2.24.  Nous voulons gagner un nouvel Accord national interprofessionnel définissant le périmètre de l’encadrement, un outil d’affiliation interprofessionnel pour empêcher l’arbitraire patronal dans le choix de ce qui relève ou non du statut, et un ensemble de droits associés à la responsabilité professionnelle. Ces dispositions devront ensuite être déclinées, complétées et précisées dans les accords de branche, sans dérogation possible par les entreprises.

2.25. 

2- Gagner la reconnaissance des qualifications

2.26.  Faire de la reconnaissance des qualifications un pilier du nouveau statut de l’encadrement que nous revendiquons est une nécessité pour combattre la dévalorisation du travail notamment qualifié.

2.27.  L’Ugict-CGT décide d’en faire une priorité pour trois raisons :

  • 2.28.  – augmenter les salaires et stopper l’individualisation. Le regroupement des branches et des conventions collectives va entraîner une renégociation de nombreuses classifications. Avec la disparition de l’AGIRC, ceci va être instrumentalisé par le patronat pour supprimer la reconnaissance des qualifications, et renvoyer à l’entreprise la définition du statut cadre et des classifications. La possibilité par accord d’entreprise de remettre en cause les dispositions conventionnelles sur les primes (13ème mois, ancienneté, départ en retraite, licenciement), va tirer les salaires vers le bas et accentuer le dumping, notamment dans les petites entreprises. À l’inverse, nous nous battons pour que cette renégociation des classifications se traduise par une reconnaissance des qualifications et un renforcement du statut de l’encadrement dans les branches et au niveau interprofessionnel. Dans la fonction publique, l’austérité salariale conduit à une négation des qualifications
  • 2.29.  – Ouvrir des perspectives aux jeunes. Les jeunes n’ont jamais été aussi diplômé-e-s, pourtant, du fait du chômage et de la précarité, leurs qualifications sont niées. Cette situation n’est pas temporaire et conditionne ensuite l’ensemble de leur carrière salariale. Sans reconnaissance ni paiement des qualifications, c’est un déclassement massif des jeunes diplômé-e-s qui est à l’œuvre. L’élévation du niveau de qualification est financée par la collectivité. En niant la rémunération des qualifications, le capital s’accapare les gains de productivité qu’elles génèrent.
  • 2.30. – Gagner l’égalité salariale femmes/hommes. Les inégalités de salaires chez les femmes ICTAM sont liées à la non-reconnaissance des qualifications dans les métiers à prédominance féminine, aux inégalités cumulées sur les carrières et au plafond de verre, et à la part variable de la rémunération. La campagne « Vie de mère » de l’Ugict-CGT a permis de démontrer combien il était compliqué de lier maternité et carrière professionnelle.

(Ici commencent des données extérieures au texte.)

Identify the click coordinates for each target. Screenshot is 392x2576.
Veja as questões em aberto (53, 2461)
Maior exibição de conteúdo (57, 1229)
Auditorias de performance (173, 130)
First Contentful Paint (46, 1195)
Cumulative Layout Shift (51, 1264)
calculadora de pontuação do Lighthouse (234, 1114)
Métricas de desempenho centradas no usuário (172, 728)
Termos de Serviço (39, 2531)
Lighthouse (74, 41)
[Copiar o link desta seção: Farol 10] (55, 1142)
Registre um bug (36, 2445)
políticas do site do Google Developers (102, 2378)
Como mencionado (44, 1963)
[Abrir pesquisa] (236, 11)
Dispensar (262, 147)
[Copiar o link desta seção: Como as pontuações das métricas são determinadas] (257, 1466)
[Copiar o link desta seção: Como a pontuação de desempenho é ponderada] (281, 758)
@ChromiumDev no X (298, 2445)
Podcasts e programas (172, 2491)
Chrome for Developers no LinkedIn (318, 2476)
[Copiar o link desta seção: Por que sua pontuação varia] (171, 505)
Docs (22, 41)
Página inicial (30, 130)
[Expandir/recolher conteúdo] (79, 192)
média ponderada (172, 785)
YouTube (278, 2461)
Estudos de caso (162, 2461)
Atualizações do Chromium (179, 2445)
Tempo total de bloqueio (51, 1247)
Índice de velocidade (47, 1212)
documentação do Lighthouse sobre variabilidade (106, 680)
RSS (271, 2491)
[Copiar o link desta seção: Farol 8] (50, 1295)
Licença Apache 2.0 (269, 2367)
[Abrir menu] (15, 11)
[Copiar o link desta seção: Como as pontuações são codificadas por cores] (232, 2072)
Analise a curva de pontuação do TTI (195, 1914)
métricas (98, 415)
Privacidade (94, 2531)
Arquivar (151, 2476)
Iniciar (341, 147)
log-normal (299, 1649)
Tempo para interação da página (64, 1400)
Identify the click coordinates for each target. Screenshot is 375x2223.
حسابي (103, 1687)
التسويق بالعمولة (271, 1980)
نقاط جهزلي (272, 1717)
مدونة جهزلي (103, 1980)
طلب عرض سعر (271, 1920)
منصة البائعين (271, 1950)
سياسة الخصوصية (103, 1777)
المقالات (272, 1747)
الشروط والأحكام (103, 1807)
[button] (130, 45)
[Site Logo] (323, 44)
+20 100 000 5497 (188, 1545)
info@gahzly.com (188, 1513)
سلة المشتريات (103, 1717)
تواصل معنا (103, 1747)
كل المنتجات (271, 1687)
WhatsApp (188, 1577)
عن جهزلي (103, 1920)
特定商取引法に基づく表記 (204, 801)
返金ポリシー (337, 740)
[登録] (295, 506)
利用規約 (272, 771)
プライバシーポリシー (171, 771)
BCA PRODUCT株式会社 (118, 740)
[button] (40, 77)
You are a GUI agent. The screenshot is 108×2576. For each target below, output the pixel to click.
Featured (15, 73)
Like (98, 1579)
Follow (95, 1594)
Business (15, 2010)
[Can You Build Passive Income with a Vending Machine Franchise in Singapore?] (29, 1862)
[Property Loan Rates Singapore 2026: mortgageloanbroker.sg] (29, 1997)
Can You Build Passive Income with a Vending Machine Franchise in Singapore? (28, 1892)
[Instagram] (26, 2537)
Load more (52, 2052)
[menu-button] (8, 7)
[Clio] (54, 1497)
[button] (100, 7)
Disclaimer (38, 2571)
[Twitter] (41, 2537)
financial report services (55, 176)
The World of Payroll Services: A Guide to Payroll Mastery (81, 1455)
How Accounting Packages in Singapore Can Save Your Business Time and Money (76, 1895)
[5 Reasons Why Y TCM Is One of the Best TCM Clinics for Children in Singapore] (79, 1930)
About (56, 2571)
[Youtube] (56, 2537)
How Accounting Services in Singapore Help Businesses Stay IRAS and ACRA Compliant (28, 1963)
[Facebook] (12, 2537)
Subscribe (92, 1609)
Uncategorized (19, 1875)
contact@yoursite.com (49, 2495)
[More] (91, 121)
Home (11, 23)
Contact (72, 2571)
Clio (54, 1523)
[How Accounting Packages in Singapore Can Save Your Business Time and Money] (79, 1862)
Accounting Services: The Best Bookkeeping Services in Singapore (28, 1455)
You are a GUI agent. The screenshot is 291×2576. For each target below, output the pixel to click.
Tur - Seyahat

2.31.  La dévalorisation du travail qualifié en chiffres :

 

2.32.  Le patronat à l’offensive pour déqualifier le travail et baisser les salaires

2.33. Pour baisser le paiement du travail qualifié, le patronat utilise deux leviers, qui conduisent à la captation d’une part croissante de la plus-value pour la rémunération du capital :

2.34. – l’individualisation de la rémunération et la logique compétence. Les structures de rémunération font une part de plus en plus importante à la rémunération aléatoire – prime d’objectifs, prime de résultats, prime de performance, intéressement… – ce qui permet la mise en concurrence des salarié-e-s. Pour y arriver, le patronat a développé la culture de l’évaluation des compétences au détriment de la reconnaissance des qualifications et casse les diplômes nationaux. Ainsi, la rémunération du travail devient de plus en plus arbitraire, opaque et incertaine.

2.35. La logique « compétences » mise en œuvre s’oppose frontalement à la reconnaissance des qualifications. La compétence, ne s’évalue qu’à l’aune des résultats, au regard des seuls savoirs du salarié-e mobilisé-e dans l’acte de travail. La logique compétence ne paie donc que pour ce que l’on fait d’une partie de notre qualification, elle s’appuie sur l’évaluation individuelle et la rémunération au résultat. Cette individualisation de la rémunération permet l’arbitraire patronal. Elle est le premier facteur explicatif de l’écart de salaire entre les femmes et les hommes cadres, et génère de multiples discriminations (sexiste, raciste, syndicale…)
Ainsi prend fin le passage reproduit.